» Quoted passage:

------------------------------------------------------------------------

Ruslana A. Westerlund
Imagine a brand new immigrant arriving on Labor Day in 1995 and stepping into the classroom on the following Tuesday. Not sure who had a stronger culture shock: me or the students who interacted with me. I spoke highly educated but very formal English. We learned English from a book and called it bookish English (for more details, take a listen to my memoir).
In our English classes, we learned that you make requests with verbs in their imperative form, where every command starts with a verb (just stop and think back to your foreign language classes and how you learned imperative mood). For example, we would say, “ Pay attention”, “Sit up straight, don’t slouch”, “Raise your hand when speaking”, and “Line up at the door”, “Greet your teacher when she enters the room.” Well, in Minnesota, I learned that no one makes commands using the imperative mood of the verbs, unless you are angry (just think of your parenting language when you want your kid to do something). I think I know why. They didn’t learn English from a book. They learned English by being socialized into it. And when you are socialized into it, you learn the language from your family members, community members, teachers, peers and others.

------------------------------------------------------------------------

[Items listed in a dataset]
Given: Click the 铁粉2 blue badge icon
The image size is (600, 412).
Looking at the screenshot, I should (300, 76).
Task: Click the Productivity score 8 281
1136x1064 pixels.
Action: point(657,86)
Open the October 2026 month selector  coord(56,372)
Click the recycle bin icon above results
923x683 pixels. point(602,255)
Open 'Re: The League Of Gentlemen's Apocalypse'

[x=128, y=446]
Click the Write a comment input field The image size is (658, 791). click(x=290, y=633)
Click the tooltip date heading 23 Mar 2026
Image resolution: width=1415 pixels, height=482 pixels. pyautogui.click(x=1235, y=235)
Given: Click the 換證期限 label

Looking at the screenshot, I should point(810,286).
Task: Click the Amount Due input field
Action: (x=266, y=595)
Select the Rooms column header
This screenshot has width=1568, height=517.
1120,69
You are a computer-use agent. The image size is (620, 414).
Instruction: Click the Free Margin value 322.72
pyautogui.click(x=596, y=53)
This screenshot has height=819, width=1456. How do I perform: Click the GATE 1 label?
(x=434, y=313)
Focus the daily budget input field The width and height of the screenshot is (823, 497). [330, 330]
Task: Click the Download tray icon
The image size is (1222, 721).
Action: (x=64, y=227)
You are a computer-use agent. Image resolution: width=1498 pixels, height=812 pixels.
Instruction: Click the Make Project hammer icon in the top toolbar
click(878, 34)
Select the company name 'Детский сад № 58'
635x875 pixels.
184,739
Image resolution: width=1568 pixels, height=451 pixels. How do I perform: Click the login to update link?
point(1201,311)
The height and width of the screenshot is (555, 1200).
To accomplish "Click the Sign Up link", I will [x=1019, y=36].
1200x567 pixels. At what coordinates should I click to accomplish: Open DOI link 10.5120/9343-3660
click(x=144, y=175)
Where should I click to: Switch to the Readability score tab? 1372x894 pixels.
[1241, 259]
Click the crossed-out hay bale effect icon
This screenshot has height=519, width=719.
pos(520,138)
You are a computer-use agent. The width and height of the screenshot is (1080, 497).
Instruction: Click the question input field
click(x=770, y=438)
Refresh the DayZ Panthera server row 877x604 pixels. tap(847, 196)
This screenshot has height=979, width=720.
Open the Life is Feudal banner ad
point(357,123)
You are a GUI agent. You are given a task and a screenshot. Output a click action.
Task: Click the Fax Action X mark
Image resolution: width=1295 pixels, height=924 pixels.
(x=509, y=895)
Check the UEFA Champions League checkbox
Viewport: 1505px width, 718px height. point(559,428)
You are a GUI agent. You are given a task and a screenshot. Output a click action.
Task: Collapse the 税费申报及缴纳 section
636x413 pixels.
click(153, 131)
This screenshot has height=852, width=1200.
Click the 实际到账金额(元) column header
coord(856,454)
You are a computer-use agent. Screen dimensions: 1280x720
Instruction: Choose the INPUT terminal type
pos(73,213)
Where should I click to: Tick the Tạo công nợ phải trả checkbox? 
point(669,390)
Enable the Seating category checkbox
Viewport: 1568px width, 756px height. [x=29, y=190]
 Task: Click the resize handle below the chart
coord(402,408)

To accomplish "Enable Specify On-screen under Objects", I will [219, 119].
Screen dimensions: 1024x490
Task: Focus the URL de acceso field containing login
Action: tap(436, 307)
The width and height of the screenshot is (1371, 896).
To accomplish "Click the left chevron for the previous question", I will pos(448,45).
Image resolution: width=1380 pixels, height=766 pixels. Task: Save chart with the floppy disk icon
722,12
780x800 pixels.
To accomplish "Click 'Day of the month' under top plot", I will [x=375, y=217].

------------------------------------------------------------------------

» Problem details: In the text above about learning bookish English, what day and year did the writer arrive as an immigrant?

» Reply to the task: Labor Day in 1995.